REQUIREMENT: Your task is to transcribe, word for word, the line containing "You are a GUI" and all lines that follow it to the end of the entries. Leave out the pictures.

SOURCE DATA:
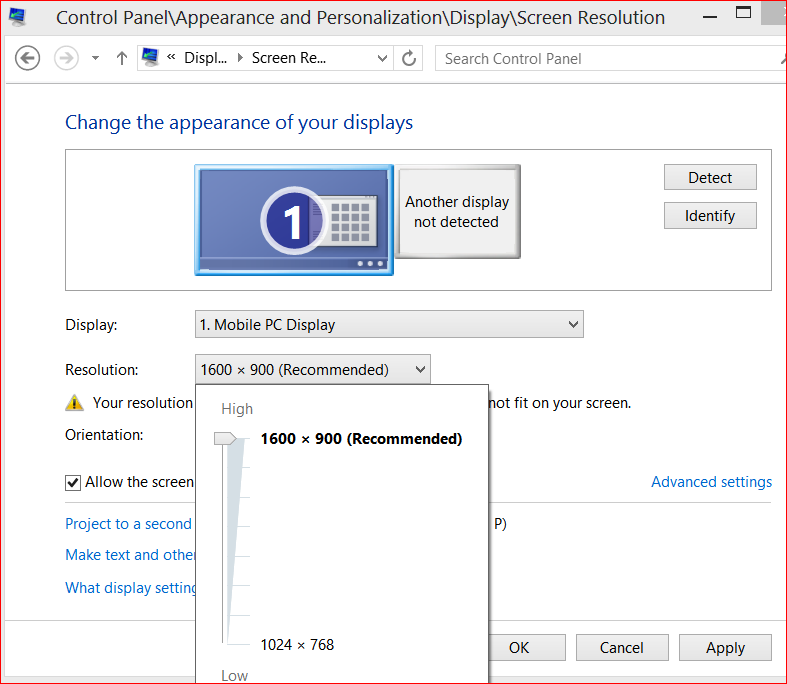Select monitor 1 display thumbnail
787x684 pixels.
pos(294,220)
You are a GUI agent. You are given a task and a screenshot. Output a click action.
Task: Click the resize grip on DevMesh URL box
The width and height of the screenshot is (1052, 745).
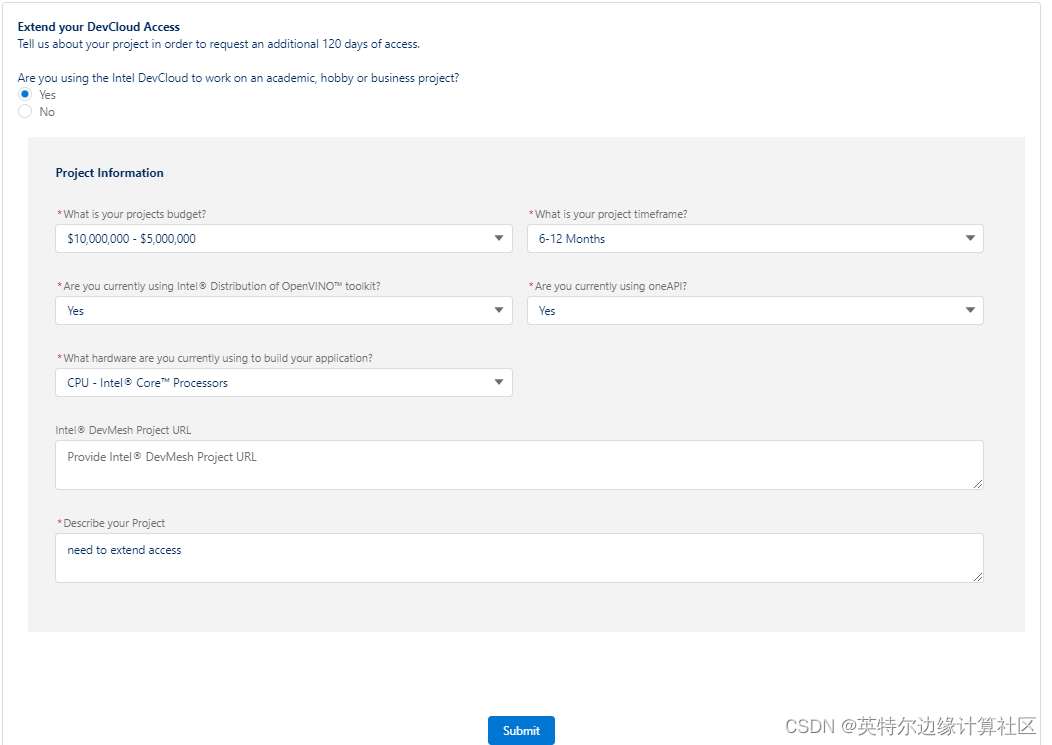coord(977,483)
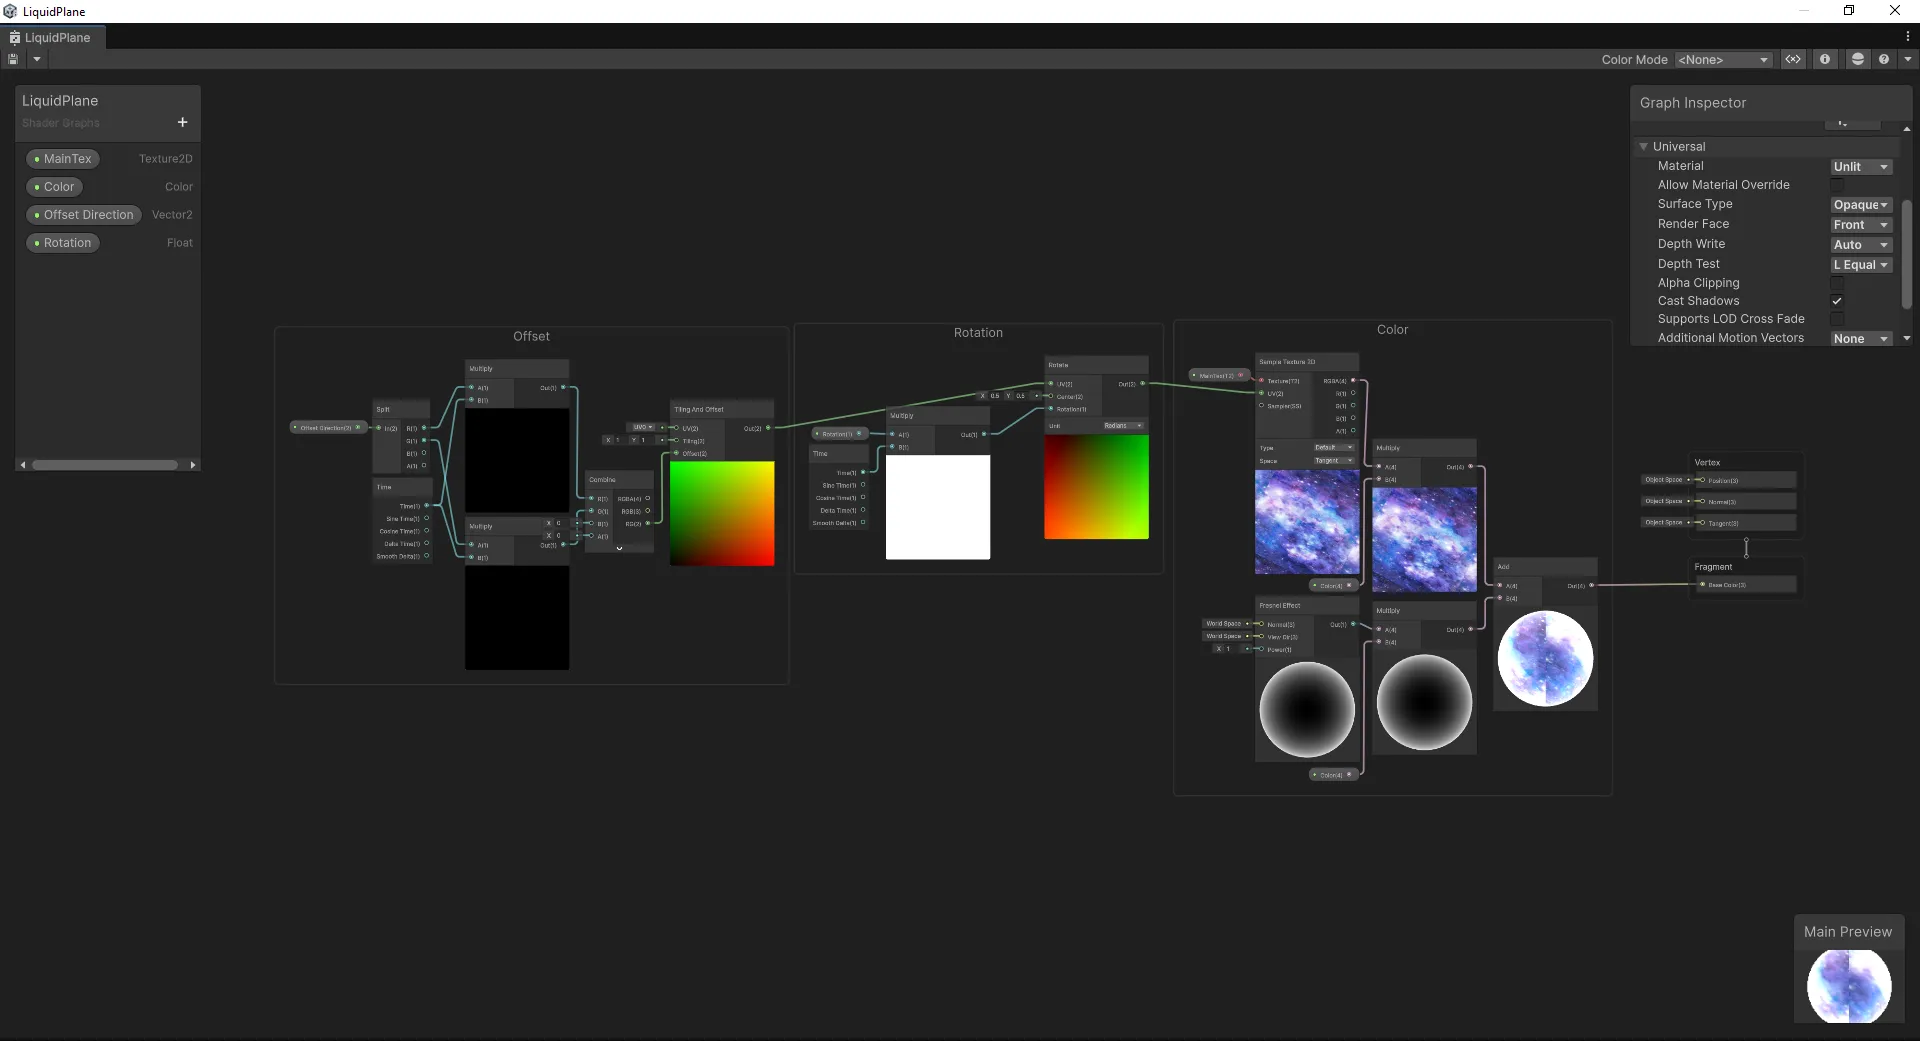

RESPONSE FOR THIS EXERCISE:
You are a GUI agent. You are given a task and a screenshot. Output a click action.
Task: Click the resize grip on DevMesh URL box
The width and height of the screenshot is (1052, 745).
coord(977,483)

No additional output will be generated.